Could you explain a bit in more details what are the fields of SegmentedImage ? Especially the segment_indexmap.

Also isn't the RAG essentially an aggregate that is computed by setting up a separate connected component structure?

I am trying to grok all of this, to see whether we can handle the OOM error.

All the best

Marco

timholy commented 1 year ago

Has anyone actually followed the advice and visually inspected markers as I suggested? I think a lot will be obvious if you do---you'll have a much clearer understanding of what you're dealing with at a level more than symbols in code.

niccolo99mandelli commented 1 year ago

Yes, I had already verified and inspected the markers by varying the threshold set for dist. When I increased the threshold, I noticed an increase in the size of the markers in the segmented image, which resulted in a lower number of labels being recorded. The OOM error persisted even when setting a high threshold. For example, after setting an high threshold (0.8 instead of 0.000001) in the demo, the variable "ncolors" resulted in 46.

I understand the issue with the markers and their composition, but I am still unsure how to set the threshold so that each marker is associated with a cell. The desired output would be to generate the segmented image in which each cell has an associated marker and therefore a different coloration. The only possibility to set the threshold is to manually inspect the image and set it accordingly, or is there a method to set it based on the output given by the grayscale filter?

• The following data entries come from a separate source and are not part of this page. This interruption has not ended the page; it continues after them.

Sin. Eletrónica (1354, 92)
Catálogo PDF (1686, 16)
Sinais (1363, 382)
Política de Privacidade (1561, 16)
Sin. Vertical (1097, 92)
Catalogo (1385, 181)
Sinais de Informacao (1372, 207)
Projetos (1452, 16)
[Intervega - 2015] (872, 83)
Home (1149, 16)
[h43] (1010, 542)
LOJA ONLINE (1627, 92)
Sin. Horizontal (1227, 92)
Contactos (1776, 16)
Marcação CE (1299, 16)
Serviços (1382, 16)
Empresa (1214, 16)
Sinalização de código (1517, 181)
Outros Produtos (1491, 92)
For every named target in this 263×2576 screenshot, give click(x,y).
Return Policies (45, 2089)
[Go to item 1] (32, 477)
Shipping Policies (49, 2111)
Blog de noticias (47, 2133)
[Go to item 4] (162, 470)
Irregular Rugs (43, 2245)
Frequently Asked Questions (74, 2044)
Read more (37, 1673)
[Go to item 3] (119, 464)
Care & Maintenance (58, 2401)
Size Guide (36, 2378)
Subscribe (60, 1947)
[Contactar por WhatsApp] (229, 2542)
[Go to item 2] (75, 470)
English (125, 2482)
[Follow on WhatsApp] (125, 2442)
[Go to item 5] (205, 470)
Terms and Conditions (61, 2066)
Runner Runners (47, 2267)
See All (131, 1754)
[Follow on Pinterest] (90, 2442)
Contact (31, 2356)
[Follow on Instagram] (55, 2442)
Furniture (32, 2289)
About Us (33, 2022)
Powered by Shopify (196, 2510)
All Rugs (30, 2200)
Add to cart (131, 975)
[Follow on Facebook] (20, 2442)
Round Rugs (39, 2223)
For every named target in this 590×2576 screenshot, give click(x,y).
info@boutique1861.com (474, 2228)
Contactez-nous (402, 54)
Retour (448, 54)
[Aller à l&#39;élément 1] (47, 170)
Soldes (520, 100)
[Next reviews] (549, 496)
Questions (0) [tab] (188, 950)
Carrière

timholy commented 1 year ago

Usually interactive exploration is necessary to set critical parameters like this one. There may be new AI tools that can help do the training, but historically what most people tend to do (if you're doing this kind of thing a lot and need to set the threshold individually) is set up a GUI that will update the visualization of the segmented image as you change the value. Both Makie.jl and GtkObservables.jl should be able to do this very easily.